Haiku-Preis 2024

Nach Beseitigung einiger ungültiger Texte gingen 173 Haiku von 93 Autoren ein. Die Auswahl traf Angelica Seithe ohne Kenntnis der Autorennamen. Die Koordination leistete Volker Friebel. Den Preisträgern unsere Glückwünsche, auch allen anderen sei Dank für ihre Teilnahme.

Der Haiku-Preis ist dieses Jahr der Frankfurter Haiku-Dichterin und Ikebana-Meisterin Erika Schwalm gewidmet.

Zunächst die drei ersten Plätze, wobei der dritte doppelt belegt ist. Dann alle 12 ausgewählten Texte (auch der zehnte Platz ist doppelt belegt). Angelica Seithe schrieb zur ganzen Auswahl eine Würdigung und zu jedem ausgewählten Text einige Zeilen.

Platz 1

Vogelstimmen
Aus den Abendwolken
erhebt sich der Mond

Michael Rasmus Schernikau

Platz 2

Dauerregen
das Klatschen der Skatkarten
immer lauter

Elisabeth Weber-Strobel

Platz 3 (geteilt)

möwennachwuchs
mein fischbrötchen
lernt fliegen

Tobias Tiefensee

Platz 3 (geteilt)

• [Gestellte Aufgabe 1]: Wie lauten die Einträge von der Zeile mit „Print the schedule“ bis einschließlich der Zeile mit „pyautogui.click(x=326, y=267)“? Gib sie wortgetreu wieder.

• [Bereitgestellte Daten]:
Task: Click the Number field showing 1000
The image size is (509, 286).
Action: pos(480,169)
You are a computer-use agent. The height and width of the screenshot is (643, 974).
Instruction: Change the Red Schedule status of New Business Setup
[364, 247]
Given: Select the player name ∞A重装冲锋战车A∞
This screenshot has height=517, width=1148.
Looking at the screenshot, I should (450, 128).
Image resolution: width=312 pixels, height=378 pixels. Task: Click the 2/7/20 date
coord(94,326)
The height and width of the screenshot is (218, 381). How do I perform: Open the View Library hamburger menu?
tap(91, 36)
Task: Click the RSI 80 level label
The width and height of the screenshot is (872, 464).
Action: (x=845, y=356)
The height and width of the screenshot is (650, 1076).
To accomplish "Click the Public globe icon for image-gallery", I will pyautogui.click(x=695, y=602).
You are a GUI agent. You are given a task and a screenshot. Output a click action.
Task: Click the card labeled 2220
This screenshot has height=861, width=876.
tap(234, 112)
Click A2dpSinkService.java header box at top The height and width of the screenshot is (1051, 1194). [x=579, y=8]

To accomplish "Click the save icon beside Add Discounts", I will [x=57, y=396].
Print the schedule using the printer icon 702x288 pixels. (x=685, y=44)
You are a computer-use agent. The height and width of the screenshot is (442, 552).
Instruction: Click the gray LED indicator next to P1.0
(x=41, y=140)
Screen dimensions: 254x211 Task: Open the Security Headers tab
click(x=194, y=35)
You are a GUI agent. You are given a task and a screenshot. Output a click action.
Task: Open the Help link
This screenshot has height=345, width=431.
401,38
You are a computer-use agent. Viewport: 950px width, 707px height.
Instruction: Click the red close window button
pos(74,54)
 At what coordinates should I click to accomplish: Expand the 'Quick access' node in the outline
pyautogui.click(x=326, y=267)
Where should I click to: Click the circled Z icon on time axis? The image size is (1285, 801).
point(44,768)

• [Gestellte Aufgabe 2]: Wie geht die Bekanntgabe zum Haiku-Preis 2024 weiter? Setze sie im Anschluss an ihre letzte Zeile fort.

• [Antwort zur Aufgabe 1]:
Print the schedule using the printer icon 702x288 pixels. (x=685, y=44)
You are a computer-use agent. The height and width of the screenshot is (442, 552).
Instruction: Click the gray LED indicator next to P1.0
(x=41, y=140)
Screen dimensions: 254x211 Task: Open the Security Headers tab
click(x=194, y=35)
You are a GUI agent. You are given a task and a screenshot. Output a click action.
Task: Open the Help link
This screenshot has height=345, width=431.
401,38
You are a computer-use agent. Viewport: 950px width, 707px height.
Instruction: Click the red close window button
pos(74,54)
 At what coordinates should I click to accomplish: Expand the 'Quick access' node in the outline
pyautogui.click(x=326, y=267)

• [Antwort zur Aufgabe 2]:
einsamer Hafen …
nur die lachenden Möwen
im Winterwind

Benjamin Bläsi

Würdigung

Bei 173 Haiku, unter denen ich eine so kleine Auswahl zu treffen hatte, bleiben zwangsläufig viele gute Haiku auf der Strecke. Und dennoch gibt es einige, auf die ich schon beim allerersten Lesen stärker reagiert habe. Das mag teilweise an ihren Motiven liegen, teilweise auch an ihrer Bildhaftigkeit und an den musikalischen Qualitäten ihrer Sprache: dem Rhythmus sowie den Anklängen der Vokale und Konsonanten. Nicht zuletzt auch an dem, was jedes gute Haiku ausmachen sollte: Kürze, Gegenwärtigkeit, Konkretheit und Offenheit.

So entstand eine Vorauswahl, die dann noch einmal gezielt auf die sprachliche Qualität hin angeschaut und analysiert wurde.

Dabei hat sich gezeigt, dass einige Texte dieser Vorauslese der Jurorin näherstehen als andere. Sie rühren an vertraute Stimmungen, wecken persönliche Erinnerungsbilder und rufen private Assoziationen auf. Ich bin von ihnen in besonderer Weise bewegt, inspiriert und habe beschlossen, diese Haiku zu kommentieren, um mir über die Resonanz, die sie in meinen Gefühlen und Gedanken hervorrufen, klar zu werden.

So entstand die folgende Auswahl.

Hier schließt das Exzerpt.